*What to work on:* Collect every line in the listing below that contains the string "height". Treat uppercase and lowercase letters as distinct.
## BEGIN Available data
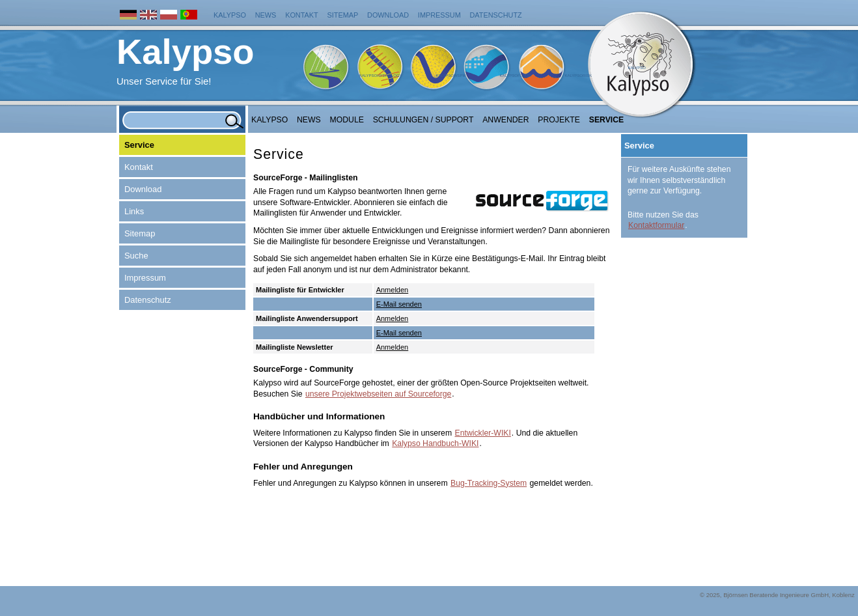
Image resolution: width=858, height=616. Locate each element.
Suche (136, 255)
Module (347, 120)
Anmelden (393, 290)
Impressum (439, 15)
## END Available data
*The solution:*
Image resolution: width=858, height=616. Locate each element.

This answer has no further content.